Herbs or subshrubs, armed with stinging hairs. Leaves alternate, petiolate; stipules deciduous, intrapetiolar, incompletely connate, apex 2-cleft; leaf blade papery, pinnately veined or 3-veined, margin often coarsely dentate or serrate, rarely entire; cystoliths punctiform or botuliform. Inflorescences solitary, axillary, pedunculate, loose glomerules forming panicles or sometimes racemes or spikes, unisexual (plants monoecious or dioecious); bracts present, very small.

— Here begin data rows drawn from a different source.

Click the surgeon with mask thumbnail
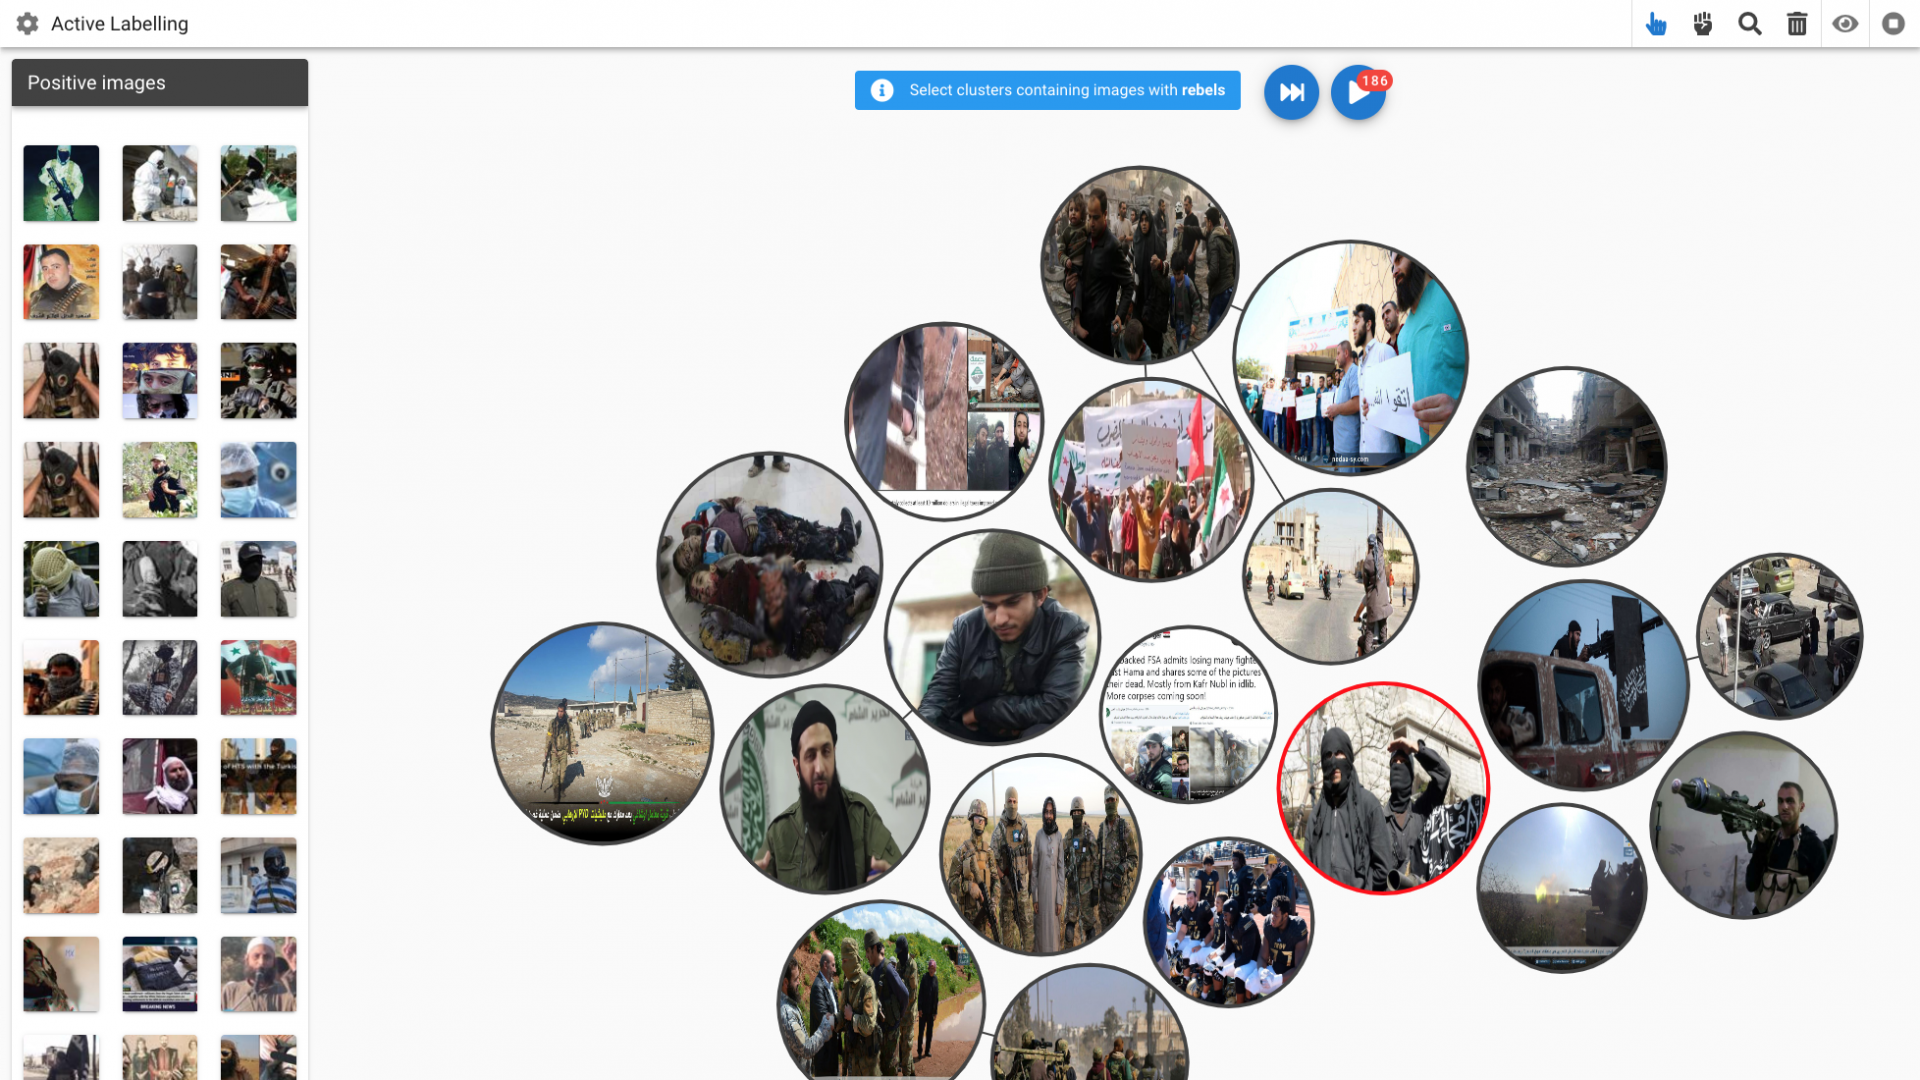Image resolution: width=1920 pixels, height=1080 pixels. click(x=258, y=480)
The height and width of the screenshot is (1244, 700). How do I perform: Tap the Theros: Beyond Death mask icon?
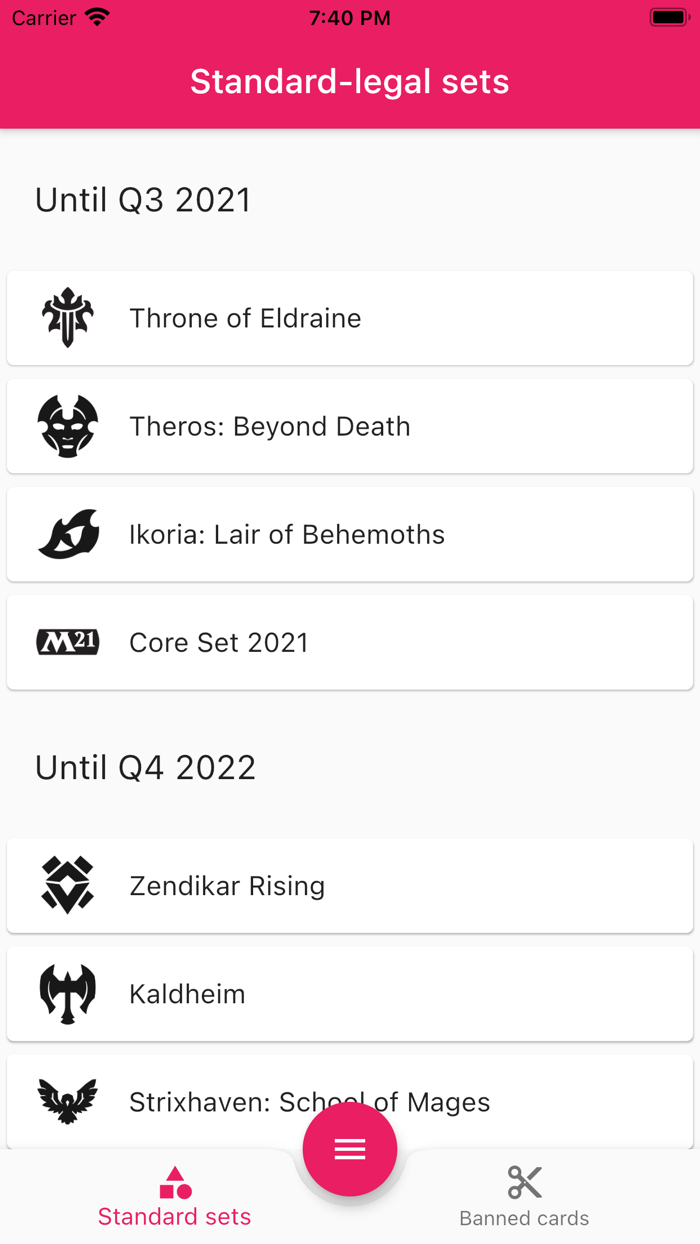67,426
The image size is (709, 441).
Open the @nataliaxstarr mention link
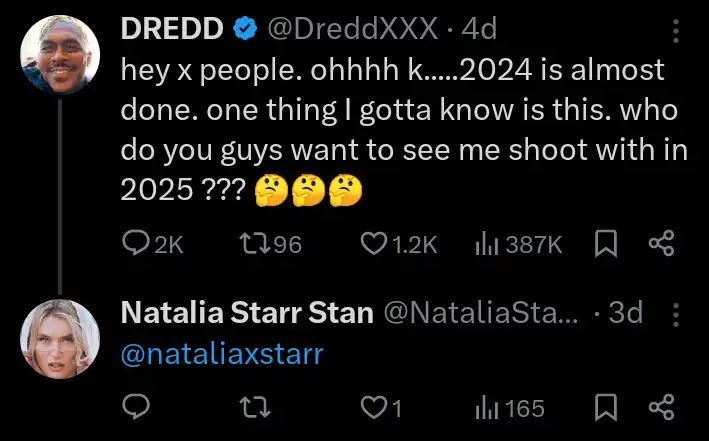222,353
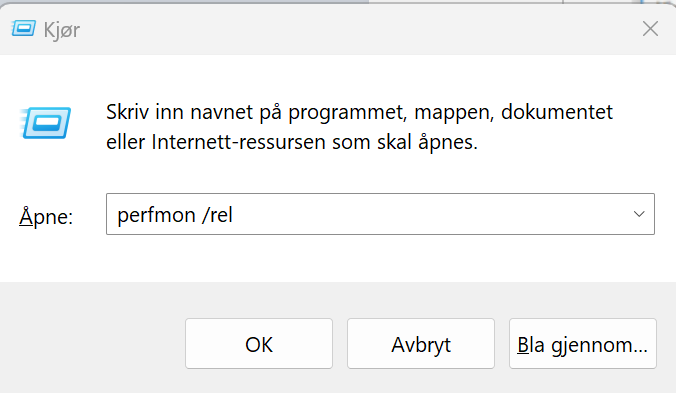
Task: Click the word mappen in the description
Action: pos(454,114)

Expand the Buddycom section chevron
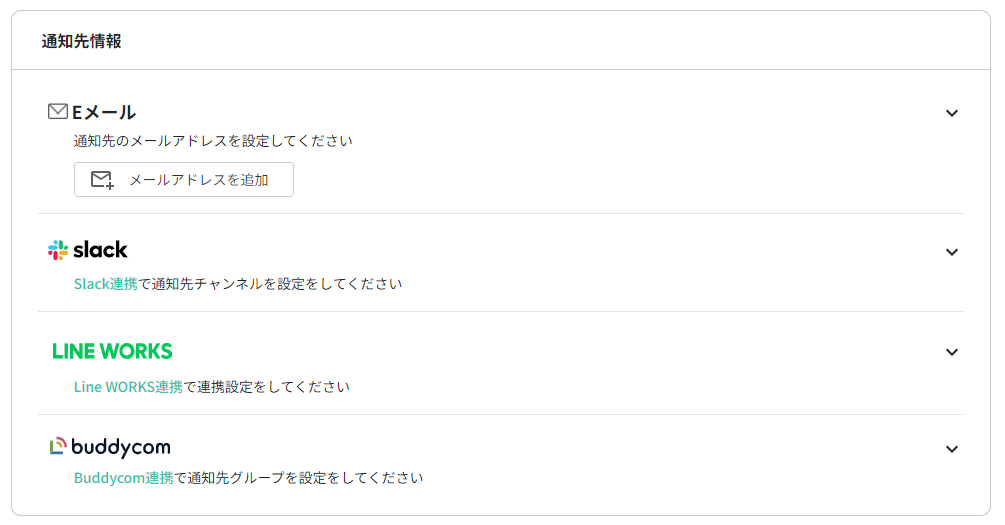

Male flowers: perianth lobes 4 or 5, slightly subvalvate, depressed, inflexed in bud; stamens 4 or 5; rudimentary ovary clavate or subglobose. Female flowers: perianth lobes 4, free or connate at base, strongly unequal, dorsal-ventral 2 greatly unequal and smaller, lateral 2 equal and larger; staminodes absent. Ovary at first straight, soon oblique, ovoid; style usually filiform; stigma often linear, at length often reflexed, papillose on 1 side; ovule orthotropous. Achene ovoid to semicircular, often compressed, sessile or stipitate on oblique torus, usually reflexed on dorsiventrally or laterally winged pedicels. Seeds with thin or no endosperm; cotyledons broad.
The stem fibers are used to make ropes. The stinging hairs are poisonous.
About 28 species: pantropical; seven species (two endemic) in China.
(Authors: Chen Jiarui (陈家瑞 Chen Chia-jui); Ib Friis, C. Melanie Wilmot-Dear)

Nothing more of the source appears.